Problems to work on
[1] For the post on the end of the journalism class, decide whether each statement (a), (b), and (c) agrees with it, answering yes or no and quoting the deciding words. (a) Klosterman says reggae is more likely to be remembered than rock. (b) The #digitaljournos tweets started in early January. (c) The news items mentioned all come from the Washington Post.
[2] Reproduce the part of the post on the end of the journalism class starting at "With the culmination" and ending at "New York Times.".

==== Extract ====

With the culmination of spring quarter comes the end of an era: the #digitaljournos tweets that have been keeping you updated since mid-March. From the birth of the hashtag to the mastering of Adobe Photoshop and throughout a Sarah Koenig-esque GarageBand session or two, the finale of Online and Visual Journalism has arrived simultaneous to news that rock music is becoming extinct, Detroit barely has Internet access, Zuckerberg wants to get personal and a change in the way Apple’s fingerprint privacy setting works, all from the New York Times.
Marching Music: More Memorable Than Rock’n’Roll
This week, the New York Times endeavored to quantify musical legends that have a chance at standing the test of time–and the late 1900’s love, rock’n’roll, didn’t make the cut. According to author, Chuck Klosterman, marching music, that is, the sweet sounds of Semper Fidelis, and reggae with its king, Bob Marley, are more likely to be remembered than any of the pre-millennial generation’s beloved headbangers. Apparently, this is because of the myriad of Metallica types and the ability of none to cohesively and outstandingly rise above the rest to engrain themselves into the genre. Although, like Klosterman said, “Pretty much from the moment it came into being, people who liked rock insisted it was dying.”

==== Source excerpt ====

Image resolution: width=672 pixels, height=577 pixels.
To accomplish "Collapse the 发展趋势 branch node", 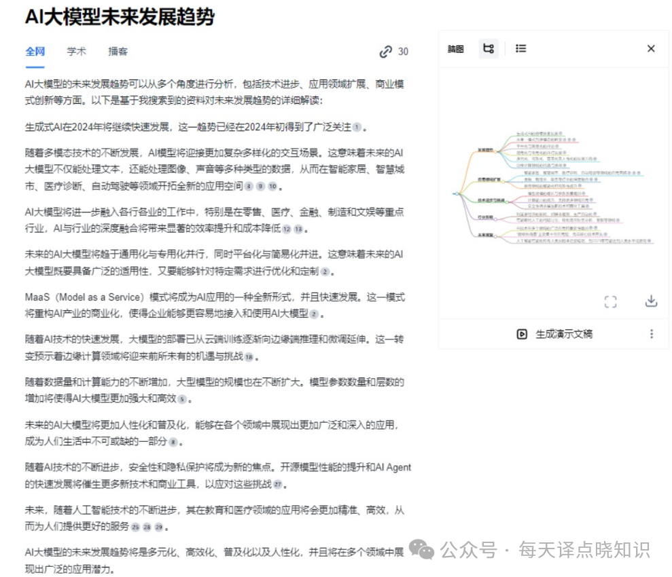I will tap(496, 152).
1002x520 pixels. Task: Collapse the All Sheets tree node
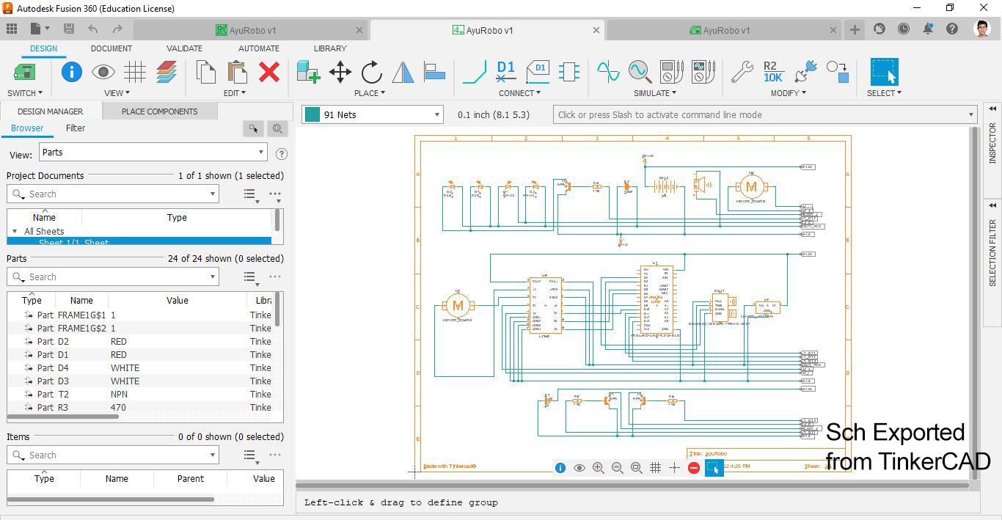(15, 232)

====

Worked answers
[1]
(a) Yes: "reggae with its king, Bob Marley, are more likely to be remembered than any of the pre-millennial generation’s beloved headbangers"
(b) No: "keeping you updated since mid-March"
(c) No: "all from the New York Times"

[2]
With the culmination of spring quarter comes the end of an era: the #digitaljournos tweets that have been keeping you updated since mid-March. From the birth of the hashtag to the mastering of Adobe Photoshop and throughout a Sarah Koenig-esque GarageBand session or two, the finale of Online and Visual Journalism has arrived simultaneous to news that rock music is becoming extinct, Detroit barely has Internet access, Zuckerberg wants to get personal and a change in the way Apple’s fingerprint privacy setting works, all from the New York Times.